---------- DATASET
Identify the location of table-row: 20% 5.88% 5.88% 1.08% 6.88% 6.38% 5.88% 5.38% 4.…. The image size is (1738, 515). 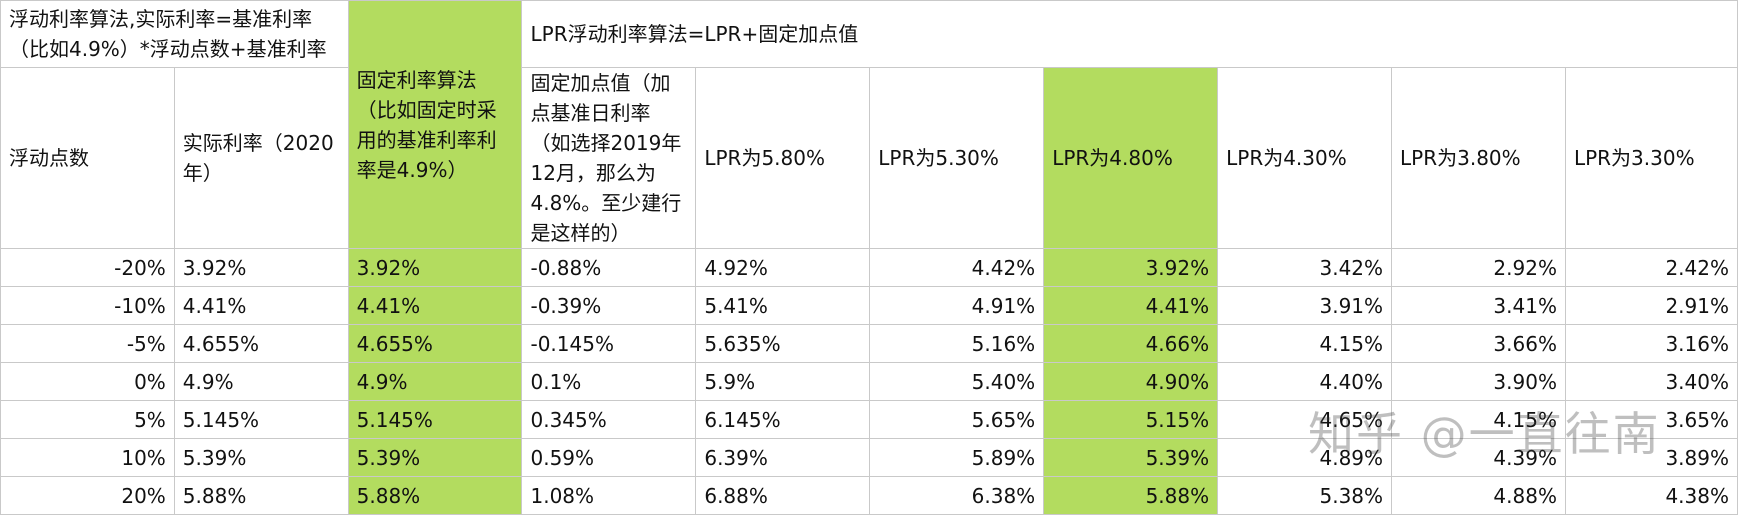
(869, 496).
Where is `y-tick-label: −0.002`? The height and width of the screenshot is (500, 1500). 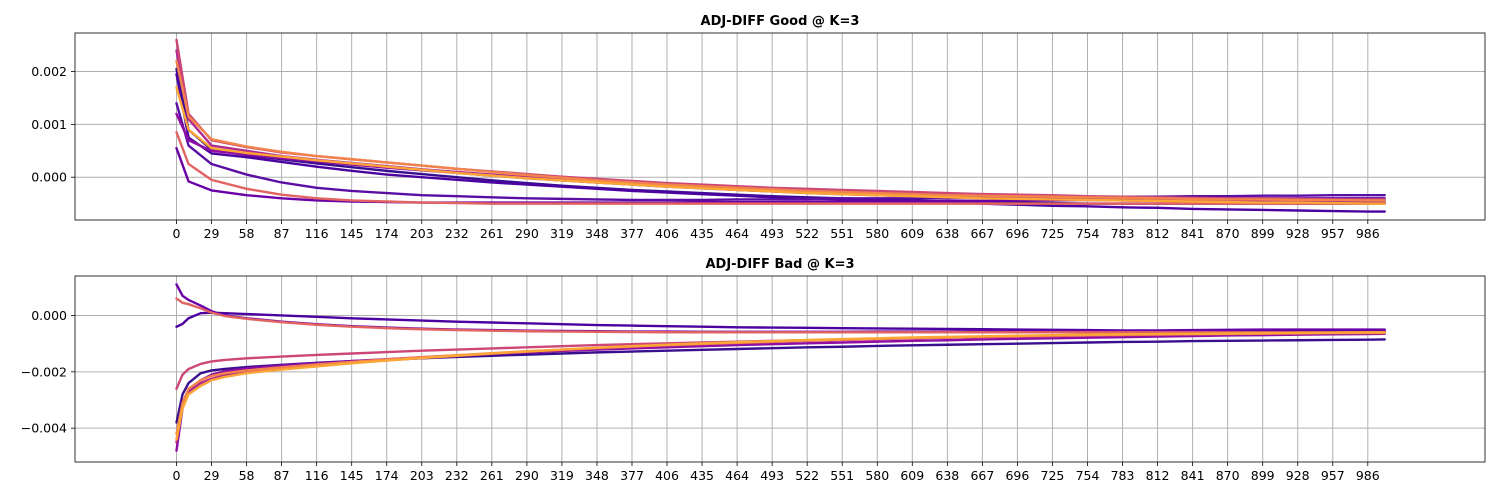
y-tick-label: −0.002 is located at coordinates (44, 372).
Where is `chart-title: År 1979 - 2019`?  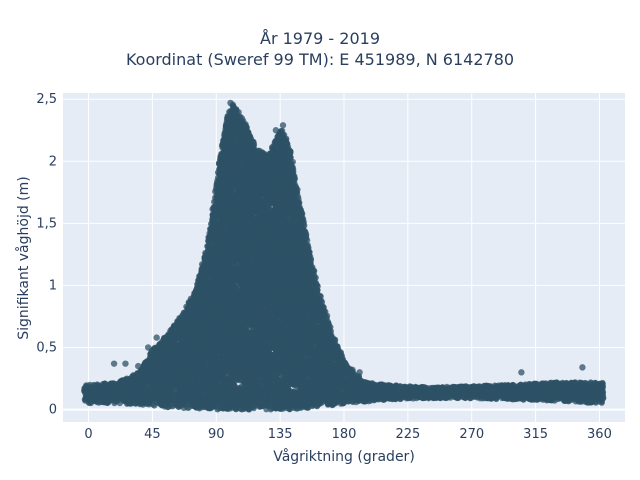 chart-title: År 1979 - 2019 is located at coordinates (320, 38).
--------------------
### WORK ORDER
Reproduce word for word the part of the records that runs from the very beginning through the line containing "y-tick-label: −0.002 is". Leave the pictures out of your answer.

### OUTPUT FOR THIS TASK
Identify the location of table-row: 20% 5.88% 5.88% 1.08% 6.88% 6.38% 5.88% 5.38% 4.…. The image size is (1738, 515). 
(869, 496).
Where is `y-tick-label: −0.002`? The height and width of the screenshot is (500, 1500). 
y-tick-label: −0.002 is located at coordinates (44, 372).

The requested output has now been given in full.